01 Octubre 2017   10   Editorial   Gustavo Alvarado

La situación que se vive en Cataluña, comunidad autónoma española, es vista con atención por la comunidad internacional. Justamente hoy se debería realizar un referéndum para determinar si sus habitantes aprueban la opción de un proceso separatista de España.

Se habla en condicional, ya que el gobierno español ha intentado por todos los medios impedir la realización de este evento, argumentando que se trata de un proceso ilegal que el Tribunal Constitucional ya descalificó.

Mientras que el gobierno catalán, encabezado por Carles Puigdemont, no ha dado pie atrás, insistiendo, reiteradamente, en la realización del referéndum.

Dos posturas que parecen irreconciliables.

Ayer miles de personas salieron a las calles de Madrid y Barcelona a manifestarse en defensa de la unidad de España. Mientras que otras tantas durmieron en los colegios de Cataluña, lugares designados para la votación, y así garantizar que hoy se realice la cita independentista.

Afortunadamente, al menos hasta el cierre de la presente edición, los acontecimientos se desarrollaban de manera pacífica.

Según datos aportados por el Gobierno de Cataluña, de los 1.300 colegios revisados ayer por los Mossos d’Esquadra (cuerpo policial de la comunidad) 163 estaban ocupados.
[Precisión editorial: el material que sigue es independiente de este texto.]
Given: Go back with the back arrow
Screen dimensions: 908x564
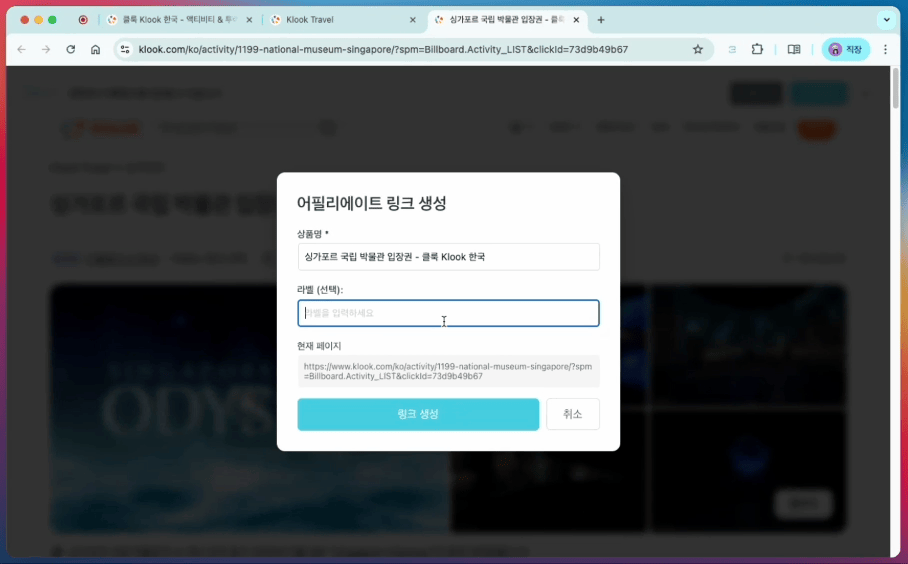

El presidente de la Asamblea Nacional Catalana, Jordi Sánchez, dijo ayer que un millón de votos en el referéndum “sería un éxito desbordante”.

La incertidumbre está planteada. ¿Se realizará el referéndum? Y de realizarse, ¿qué legitimidad podría tener? ¿Cuántas personas participarán? ¿Qué viene después? ¿Qué ocurrirá a partir de mañana lunes?

Sean cuales sean las respuestas a estas preguntas, lo relevante es no caer en la violencia. Que más allá de las posturas, aparentemente irreconciliables, se logre mantener la compostura y el espíritu cívico-democrático. Que el pueblo español no tenga que lamentar la pérdida de vidas.

Cuando Chile vive sus propios procesos conflictivos, siempre es bueno observar y analizar otras realidades. Así, se pueden sacar conclusiones y aprender.